EX-99.4 5 exh994mcwhirter.htm EXHIBIT 99.4 Exh 99.4 McWhirter


Exhibit 99.4
Trinity Industries, Inc.
Earnings Release Conference Call
Comments of William A. McWhirter II,
Senior Vice President and Group President
Construction Products, Energy Equipment and Inland Barge Groups
July 30, 2014

Thank you Tim and good morning everyone.

We are pleased with the recently announced agreement to purchase the assets of Meyer Steel Structures, which is proceeding through the regulatory review process and is expected to close in the third quarter, pending approval.

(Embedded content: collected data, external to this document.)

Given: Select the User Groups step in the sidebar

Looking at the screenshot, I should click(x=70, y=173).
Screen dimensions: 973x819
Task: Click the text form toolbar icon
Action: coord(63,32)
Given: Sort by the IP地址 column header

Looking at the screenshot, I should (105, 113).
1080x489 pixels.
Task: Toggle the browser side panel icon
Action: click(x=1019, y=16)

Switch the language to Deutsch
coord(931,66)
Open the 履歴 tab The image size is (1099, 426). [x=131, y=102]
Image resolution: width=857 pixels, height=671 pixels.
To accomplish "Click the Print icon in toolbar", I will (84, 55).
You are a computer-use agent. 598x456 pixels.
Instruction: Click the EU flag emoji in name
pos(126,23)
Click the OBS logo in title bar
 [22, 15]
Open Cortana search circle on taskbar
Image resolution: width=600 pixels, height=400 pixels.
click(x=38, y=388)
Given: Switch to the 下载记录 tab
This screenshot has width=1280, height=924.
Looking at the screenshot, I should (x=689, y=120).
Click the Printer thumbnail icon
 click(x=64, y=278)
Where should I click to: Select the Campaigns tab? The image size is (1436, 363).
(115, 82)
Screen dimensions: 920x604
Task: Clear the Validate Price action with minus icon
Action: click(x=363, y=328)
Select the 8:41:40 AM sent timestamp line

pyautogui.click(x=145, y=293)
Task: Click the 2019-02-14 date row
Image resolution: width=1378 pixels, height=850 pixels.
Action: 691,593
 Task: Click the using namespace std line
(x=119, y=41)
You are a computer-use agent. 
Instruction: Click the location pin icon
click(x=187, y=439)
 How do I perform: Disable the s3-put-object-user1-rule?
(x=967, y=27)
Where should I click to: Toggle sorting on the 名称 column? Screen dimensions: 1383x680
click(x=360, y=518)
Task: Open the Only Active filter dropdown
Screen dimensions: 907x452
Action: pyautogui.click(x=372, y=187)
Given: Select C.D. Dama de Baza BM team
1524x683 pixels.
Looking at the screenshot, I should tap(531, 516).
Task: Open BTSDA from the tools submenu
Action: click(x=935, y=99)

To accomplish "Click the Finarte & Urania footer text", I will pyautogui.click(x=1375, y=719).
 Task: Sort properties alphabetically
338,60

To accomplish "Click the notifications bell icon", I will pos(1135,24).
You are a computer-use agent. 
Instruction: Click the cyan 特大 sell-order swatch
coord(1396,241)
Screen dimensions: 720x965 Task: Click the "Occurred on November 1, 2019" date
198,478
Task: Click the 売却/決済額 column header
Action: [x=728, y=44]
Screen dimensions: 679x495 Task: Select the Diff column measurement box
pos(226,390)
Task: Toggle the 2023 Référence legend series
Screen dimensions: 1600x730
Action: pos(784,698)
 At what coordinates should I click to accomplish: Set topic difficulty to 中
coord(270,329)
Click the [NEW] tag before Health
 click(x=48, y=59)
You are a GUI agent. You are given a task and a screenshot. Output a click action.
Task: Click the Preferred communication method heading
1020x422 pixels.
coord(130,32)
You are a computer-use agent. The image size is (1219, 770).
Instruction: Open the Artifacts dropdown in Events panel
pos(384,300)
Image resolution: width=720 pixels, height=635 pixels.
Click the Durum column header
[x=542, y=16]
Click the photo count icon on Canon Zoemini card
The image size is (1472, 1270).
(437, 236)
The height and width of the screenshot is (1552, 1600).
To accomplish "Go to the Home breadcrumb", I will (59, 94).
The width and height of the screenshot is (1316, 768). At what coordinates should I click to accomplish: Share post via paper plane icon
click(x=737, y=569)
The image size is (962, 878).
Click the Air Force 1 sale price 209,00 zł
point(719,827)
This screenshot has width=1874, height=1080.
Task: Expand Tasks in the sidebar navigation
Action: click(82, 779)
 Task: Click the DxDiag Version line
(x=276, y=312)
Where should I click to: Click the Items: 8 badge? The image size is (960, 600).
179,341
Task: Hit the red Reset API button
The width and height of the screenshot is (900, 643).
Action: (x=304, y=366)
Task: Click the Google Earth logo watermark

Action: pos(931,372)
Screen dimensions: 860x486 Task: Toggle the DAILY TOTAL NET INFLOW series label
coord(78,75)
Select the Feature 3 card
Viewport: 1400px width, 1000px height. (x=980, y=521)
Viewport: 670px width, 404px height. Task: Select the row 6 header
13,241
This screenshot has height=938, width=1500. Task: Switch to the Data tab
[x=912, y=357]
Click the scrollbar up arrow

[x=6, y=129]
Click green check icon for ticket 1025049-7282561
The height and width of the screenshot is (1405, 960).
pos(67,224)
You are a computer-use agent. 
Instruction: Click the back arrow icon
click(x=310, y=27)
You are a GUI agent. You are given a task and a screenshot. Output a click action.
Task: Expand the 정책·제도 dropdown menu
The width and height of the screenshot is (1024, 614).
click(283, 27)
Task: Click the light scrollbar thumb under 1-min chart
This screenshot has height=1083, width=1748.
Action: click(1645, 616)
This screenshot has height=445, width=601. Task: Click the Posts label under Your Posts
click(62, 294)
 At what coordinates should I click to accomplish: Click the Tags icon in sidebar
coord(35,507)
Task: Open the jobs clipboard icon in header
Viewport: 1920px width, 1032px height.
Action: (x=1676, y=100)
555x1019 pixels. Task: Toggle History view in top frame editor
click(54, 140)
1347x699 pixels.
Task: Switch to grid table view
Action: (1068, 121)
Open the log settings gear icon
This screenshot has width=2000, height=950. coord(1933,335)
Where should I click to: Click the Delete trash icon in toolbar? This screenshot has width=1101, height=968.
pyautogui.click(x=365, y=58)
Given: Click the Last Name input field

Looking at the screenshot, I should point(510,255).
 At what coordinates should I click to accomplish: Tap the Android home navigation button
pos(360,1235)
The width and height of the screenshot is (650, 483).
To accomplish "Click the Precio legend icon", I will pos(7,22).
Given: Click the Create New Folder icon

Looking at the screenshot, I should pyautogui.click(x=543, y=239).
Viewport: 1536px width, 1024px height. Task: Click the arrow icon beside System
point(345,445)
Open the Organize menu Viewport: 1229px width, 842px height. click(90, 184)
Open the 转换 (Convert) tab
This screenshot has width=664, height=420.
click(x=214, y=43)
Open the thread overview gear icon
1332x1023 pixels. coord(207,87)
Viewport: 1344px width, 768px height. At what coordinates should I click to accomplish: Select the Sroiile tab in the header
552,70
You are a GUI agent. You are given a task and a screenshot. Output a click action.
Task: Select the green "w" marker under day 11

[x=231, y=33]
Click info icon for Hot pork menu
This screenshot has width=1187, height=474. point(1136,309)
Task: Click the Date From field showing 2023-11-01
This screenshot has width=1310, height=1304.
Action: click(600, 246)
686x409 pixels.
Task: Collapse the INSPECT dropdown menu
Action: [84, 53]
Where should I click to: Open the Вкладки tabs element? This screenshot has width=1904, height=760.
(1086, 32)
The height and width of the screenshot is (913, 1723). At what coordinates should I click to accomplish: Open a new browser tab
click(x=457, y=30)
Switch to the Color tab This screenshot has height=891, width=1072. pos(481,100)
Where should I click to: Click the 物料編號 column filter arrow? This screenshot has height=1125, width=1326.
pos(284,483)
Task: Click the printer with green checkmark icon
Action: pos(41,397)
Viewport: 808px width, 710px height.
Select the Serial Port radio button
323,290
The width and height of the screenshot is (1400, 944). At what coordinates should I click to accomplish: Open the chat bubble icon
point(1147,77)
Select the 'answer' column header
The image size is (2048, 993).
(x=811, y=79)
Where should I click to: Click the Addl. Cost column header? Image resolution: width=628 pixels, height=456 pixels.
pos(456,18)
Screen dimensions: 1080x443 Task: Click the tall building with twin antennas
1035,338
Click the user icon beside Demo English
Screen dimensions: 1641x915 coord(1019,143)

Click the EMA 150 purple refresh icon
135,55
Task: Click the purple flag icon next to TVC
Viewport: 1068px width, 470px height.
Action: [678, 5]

The acquisition of Meyer provides Trinity a market-leading position in the North American utility steel structures market. Meyer’s strong engineering reputation, manufacturing capabilities, and products with high steel content align well with Trinity’s existing competencies and offer enrichment opportunities to create additional value. We are optimistic about the long-term outlook for infrastructure investment in North America for electricity transmission and distribution. Reliability concerns, increasing need for renewable energy interconnections, congestion, and government oversight are all important long-term demand drivers. Over the next decade, we also expect Mexico will continue to develop and expand its infrastructure. Combining Meyer with Trinity’s existing capabilities positions us well to serve this market.

During the second quarter, the Energy Equipment Group set another record for quarterly revenue, and increased its operating profit by 98% over the second quarter of last year. Revenues and profit increased primarily due to higher shipments of storage containers serving the energy sector, as well as higher deliveries and improved operational performance in our wind tower business. During the quarter, we received $213 million in wind tower orders, resulting in a backlog of $611 million at the end of the quarter. Our production visibility in the wind tower business now extends into 2016. I am pleased with the progress we are making integrating our recently acquired companies within this Group.

We continue to invest resources to identify and pursue opportunities to add new businesses to our industrial portfolio that expand our reach in the markets we are pursuing, enhance our competencies, and complement our product offerings.

Moving to our Construction Products Group

Revenue was relatively flat as compared to the same quarter last year. A more favorable product mix drove an increase in operating margin to 13.1% during the second quarter after excluding a $2.6 million gain reported this year resulting from the early retirement of certain acquisition-related liabilities. This compares favorably with a margin of 12.3% in last year’s second quarter. I am pleased with the performance of this Group considering conditions in the highway business remain challenging due to uncertainty regarding the upcoming expiration of the Federal Highway Bill.

We continue to see strong demand in the Texas construction market, which is a good indicator of overall demand for our aggregates business. We also increased our U.S. galvanizing capacity and geographic reach during the quarter with a small acquisition of an additional facility in West Texas.






We are currently defending the company in a False Claims Act complaint related to our Highway products business. The trial began on July 14 and ended in a mistrial on July 18 of this year. The company intends to vigorously defend itself against the allegations. Our second quarter 10Q, which will be filed this morning, will provide more information on the matter.

Moving to our Inland Barge Group

During the second quarter, the Inland Barge Group reported a 48% year-over-year increase in operating profit primarily resulting from a change in product mix. We received orders totaling approximately $124 million in the quarter, resulting in a backlog of $467 million at the end of the quarter. Our production visibility in this business stretches into 2015.

We are optimistic that inquiries for hopper barges will increase as stronger exports of corn, wheat, and soy beans, as well as the replenishment of coal stockpiles for the summer cooling season, are expected to increase barge traffic along the inland water ways. The outlook for the fall harvest is also very good.

Demand drivers for tank barges continue to be favorable, with backlogs in the industry stretching into 2015. Barge operators have absorbed a significant amount of new equipment into their fleets while maintaining high utilization levels. As infrastructure investments in the energy sector are completed, we expect additional expansion in downstream markets, resulting in rising shipments of chemical and petrochemical commodities. We expect the need for additional barge equipment to increase as a result.

I am pleased with our Barge Group’s ability to respond to various demand drivers and generate efficiencies within the plants. This group’s operational flexibility is a key differentiator, enabling us to enhance profitability and respond to our customers’ needs.

At this time, I will turn the presentation over to Steve.